Provided passage:
····················
4.8 KiB
PRD: Wire Format v2
Status: proposed Resolves: Audit W1, W4, W9, W10. Keystone prerequisite for video and per-
MediaTypeconformance enforcement. References:docs/WZP-SPEC.md,docs/ROAD-TO-VIDEO.mdPhase V1,docs/PROTOCOL-AUDIT.md.
Problem
v1 wire format has four structural problems that compound the moment video lands:
- 16-bit sequence wraps in ~21 min at 50 pps (W1)
- MiniHeader has no sequence delta, so a missed full header desyncs (W4)
- CodecID is 4 bits → 16 codec slots, 9 used; video will exhaust it (W9)
- No
MediaTypefield → SFU cannot distinguish audio/video/data without a codec lookup (W10)
Fixing these post-deployment is a multi-client coordinated break. Fix once, before video.
Goals
- One wire-format change resolves W1, W4, W9, W10 and reserves headroom for the next decade.
- v1 and v2 can co-exist briefly during rollout via explicit version handshake (typed rejection, not silent corruption).
····················
Material provided:
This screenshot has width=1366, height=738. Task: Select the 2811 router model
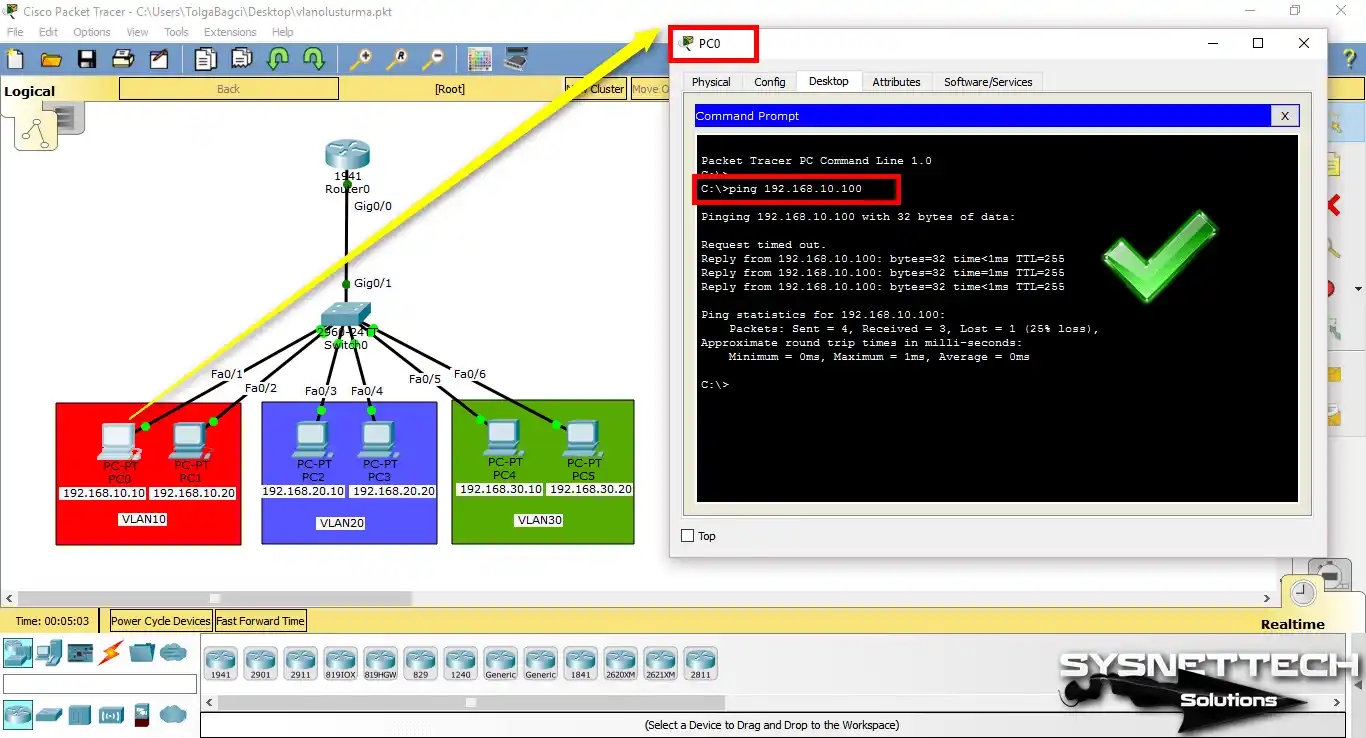click(701, 663)
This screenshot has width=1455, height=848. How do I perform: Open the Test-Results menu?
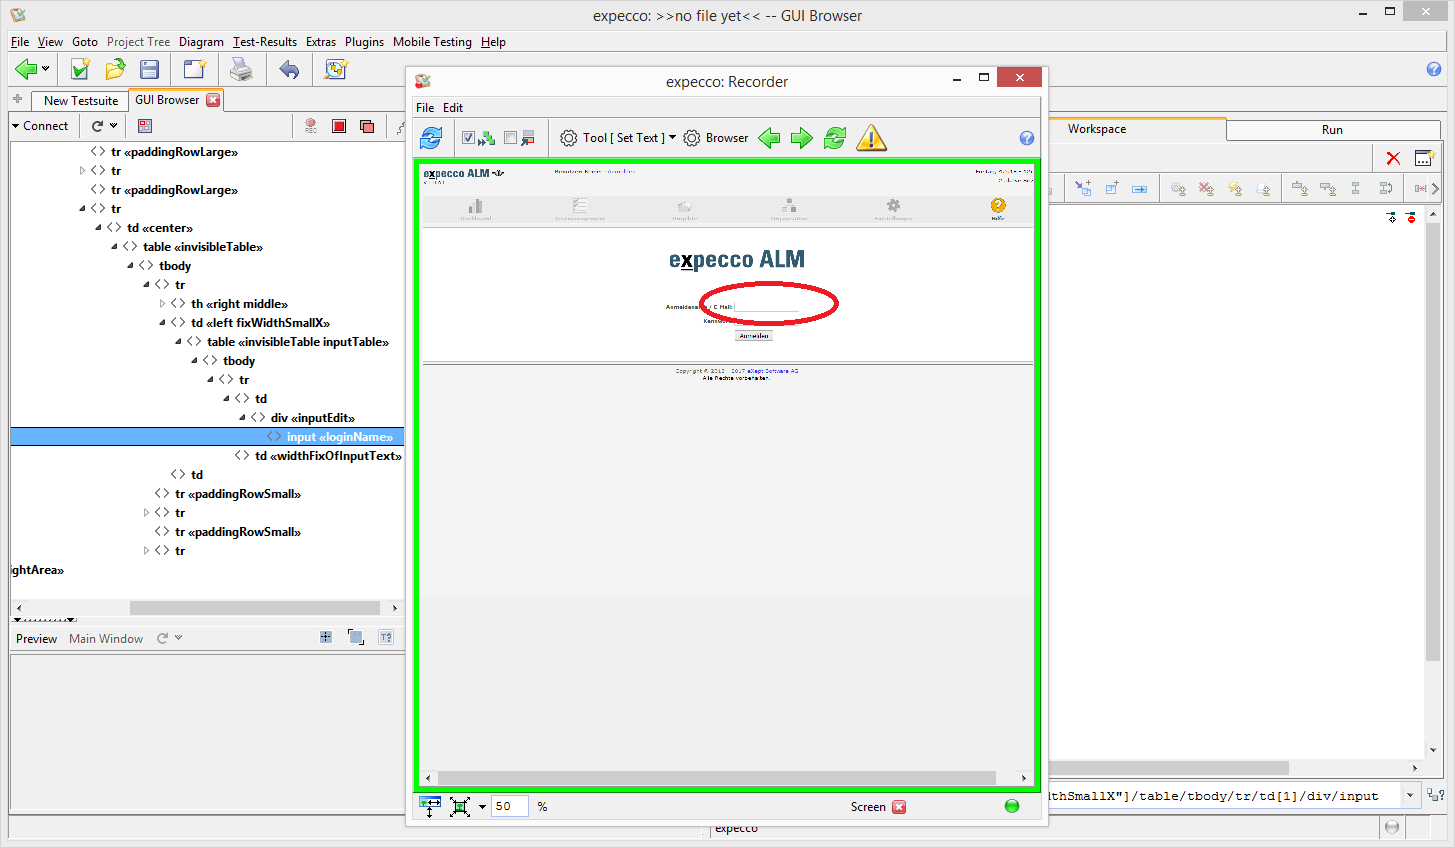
····················
Objective:
Could you carry the Wire Format v2 requirements document forward from its last sentence? The lines above have nothing to do with the wire format document.

Answer below:
- All 571 audio tests pass under v2.
Non-goals
- Backward wire compatibility (we will not encode v2 atop v1 — it is a clean break).
- Video framing rules themselves (covered by PRD #5).
- New codec IDs beyond reservation (covered by PRDs #5, #6).
Design
MediaHeader v2 (16 bytes, byte-aligned)
Byte 0: version (u8) 0x02
Byte 1: flags (u8) bit 7: T (FEC repair)
bit 6: Q (QualityReport trailer present, inside AEAD)
bit 5: KeyFrame (video I-frame packet)
bit 4: FrameEnd (last packet of access unit)
bits 3-0: reserved (must be 0)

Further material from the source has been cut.